Since we are on a temporary hiatus while our editor catches up from his mysterious and zombie-like illness, it’s time for another encore episode. Another Mom Writes favorite. It goes to a place that’s deep and dark. We connect my middle grade novel about a girl and her father’s magic library to something more. Something Jennie said this episode has always stuck with me. That it doesn’t matter what you’re writing, it always goes dark.
In today’s episode:
Jennie and I chat about my daughter’s amazing male kindergarten teacher, “Mr. E,” while we wait for Mel to dial in.
We chat about the Pete the Cat empire, Mr.

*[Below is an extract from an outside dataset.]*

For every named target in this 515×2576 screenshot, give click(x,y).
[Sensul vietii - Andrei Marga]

E’s Pete the Cat scavenger hunt, and Jennie makes a confession about Amazon.
Mel and I have a little mom competition over diapers. I talk about the Fort Worth Competitive Mom Circuit, and Jennie talks about the dreaded school car pool.

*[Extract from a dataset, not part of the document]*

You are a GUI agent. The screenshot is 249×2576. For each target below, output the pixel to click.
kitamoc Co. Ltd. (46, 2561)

“All the people are just alone in their own little bubble” of SAMENESS.
I talk about going to see a medium, who I end up interviewing for the podcast (episode to come)! Jennie jokingly tries to edit my conversation as I tell the story. But I connect my visit to the medium with my writing as I tell the story about my best friend, Robyn, dying over a decade ago and how it has affected both my life and my writing. Jennie goes into full-blown therapist mode and reminds us that these deep WHYs are what we come to writing for. She also connects the book world I’ve written about in my story to the psychic realm, where characters go and can’t come back.
I write about the first moment my main character notices a boy in middle school. I had just attended a workshop where the instructor said not to write about bodily sensations, which only served to challenge me to go back and write about bodily sensations… Jennie translates “don’t write body sensations” to “don’t write bad crap!” She persuades me to read part of the “body sensations” scene I wrote, and we talk about why it works.
Massive amounts of information go through our heads really fast in the real world. Sometimes you have to figure out how to work in small connections in your writing, small important bits that your characters will process without belaboring them.